O Brasil registrou um desempenho sem precedentes na balança comercial em fevereiro de 2026, alcançando US$ 26,3 bilhões em exportações, sob a liderança do vice-presidente e ministro Geraldo Alckmin. O resultado representa uma expansão de 15,6% sobre o mesmo período do ano anterior, consolidando a inserção internacional do país e evidenciando a necessidade de infraestrutura digital robusta para sustentar esse fluxo crescente de mercadorias, especialmente no setor extrativo.
Domínio extrativo e saldos comerciais
Durante a coletiva de apresentação dos dados no dia 5 de março, Alckmin destacou que a corrente de comércio totalizou US$ 48,4 bilhões no mês, com um superávit de US$ 4,2 bilhões. O grande motor desse crescimento foi a indústria extrativa, que apresentou um salto de 55,5% em comparação a fevereiro de 2025. Esse volume massivo de embarques exige que os recintos alfandegados operem com precisão absoluta, onde sistemas de integração como o Data Recintos tornam-se indispensáveis para o cumprimento das normativas da Receita Federal e a celeridade do despacho aduaneiro.
A análise técnica mostra que, embora as importações tenham recuado 4,8%, a dinâmica exportadora compensou a balança, acumulando US$ 51 bilhões nos dois primeiros meses do ano. Para o profissional de logística, esse cenário implica em uma gestão de pátio e de documentos muito mais rigorosa. A automação no compartilhamento de dados operacionais não é mais um diferencial, mas uma exigência para evitar gargalos nos portos brasileiros diante de recordes sucessivos de movimentação de carga.
Simplificação sanitária no mercado europeu
Paralelamente ao sucesso dos volumes brutos, o Brasil avançou em frentes qualificadas através do Mecanismo Sanitário e Fitossanitário (SPS) realizado em Brasília nos dias 4 e 5 de março. A aprovação do sistema de pré-listing para estabelecimentos brasileiros de gelatina e colágeno pela União Europeia representa um marco de confiança técnica. Representantes da DG Santé e da DG Trade validaram os controles brasileiros, permitindo que empresas nacionais acessem o bloco europeu com processos de autorização simplificados.
Esta medida beneficia diretamente setores de alimentos, cosméticos e medicamentos, exigindo uma integração fina entre a Secretaria de Defesa Agropecuária (SDA) do Ministério da Agricultura e Pecuária (Mapa) e os operadores logísticos. A redução da burocracia na ponta exportadora demanda que o fluxo de informações digitais acompanhe a velocidade das liberações sanitárias, garantindo que a conformidade documental seja tão ágil quanto a produção industrial.

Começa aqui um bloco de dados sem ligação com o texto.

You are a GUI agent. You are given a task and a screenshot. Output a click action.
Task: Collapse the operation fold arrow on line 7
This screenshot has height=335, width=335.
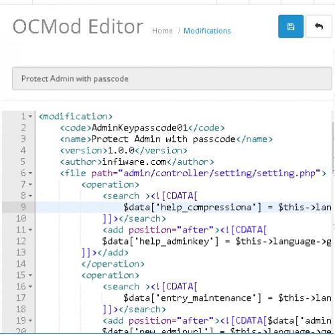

Tecnologia como alicerce do comércio
A manutenção desses níveis recordes de exportação depende diretamente da capacidade do país em digitalizar sua burocracia. O uso de APIs para integração de dados entre terminais e órgãos reguladores permite que o Brasil sustente o crescimento da corrente de comércio sem colapsar a estrutura física existente. A transparência e a segurança cibernética na transmissão de dados aduaneiros são pilares que garantem a credibilidade internacional conquistada nas recentes rodadas de negociação com parceiros globais.
A convergência entre o crescimento da indústria de transformação e o setor agropecuário, que também registrou alta de 6,1% em fevereiro, pressiona por uma logística integrada e inteligente. O investimento em soluções de software que centralizam as exigências da Receita Federal permite que gestores portuários foquem na eficiência operacional, transformando dados brutos em inteligência estratégica para a tomada de decisão em um mercado global cada vez mais competitivo.
Em suma, os dados de fevereiro de 2026 reafirmam a posição do Brasil como um protagonista resiliente no comércio internacional. O recorde de US$ 26,3 bilhões em exportações, somado à abertura de mercados exigentes como a União Europeia para produtos de valor agregado, demonstra um amadurecimento das cadeias produtivas e das relações diplomáticas. Mesmo diante dos históricos desafios estruturais e logísticos, o país prova que a inovação tecnológica e o rigor técnico são os caminhos definitivos para o desenvolvimento econômico sustentável e a expansão da nossa presença global.